Geostrategic Challenges in the Oil and Gas Sectors

  • Volkan Ş. Ediger
  • Istemi Berk


This chapter identifies the major geostrategic challenges that have emerged during the last two decades and assesses their implications for the global oil and gas sectors. The historical development of oil prices shows that there have been two major periods of volatility, 1973–1986 and 1998–present, each of which was preceded by two relatively stable periods. The two oil price shocks of the 1970s that were triggered by geopolitical events had long-term effects on global politics and economics.

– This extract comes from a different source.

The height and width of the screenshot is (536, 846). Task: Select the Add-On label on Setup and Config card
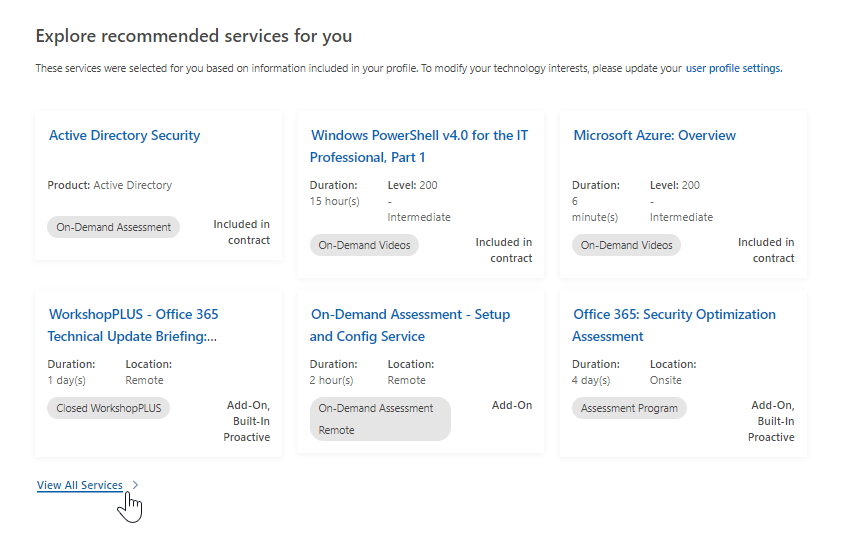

Major oil and gas producers faced the challenges of declining consumption on the demand side, as consumers turned to alternative energies, energy efficiency improved, and non-Organization of Petroleum Exporting Countries (OPEC) oil supplies increased. The crisis in the 2000s, on the other hand, had similar but more intense consequences, deeply altering the structure of oil and gas markets. We identify two major challenges facing the oil and gas industry: energy substitution and resource scarcity. While the substitution of coal and renewables threatens to reduce oil and gas demand, resource scarcity is expected to promote the development of unconventional hydrocarbon resources such as shale oil and gas and heavy oil. Unlike in the 1970s, oil consumption did not decline when oil prices peaked in the 2000s. Moreover, the recent fall in oil and gas prices created a fiscal challenge for conventional producers, such as OPEC countries, and non-OPEC countries like Russia and Mexico, whose governmental budgets depend on export revenues. These fiscal challenges are expected to increase competition between national oil companies (NOCs) and international oil companies (IOCs), necessitating structural change in the governance of the industry. The NOCs are expected to continue dominating the industry and due to the increasing intervention of the corresponding governments, the next decades could experience a rise in state capitalism not only in major oil and gas producing countries but also in the global energy business.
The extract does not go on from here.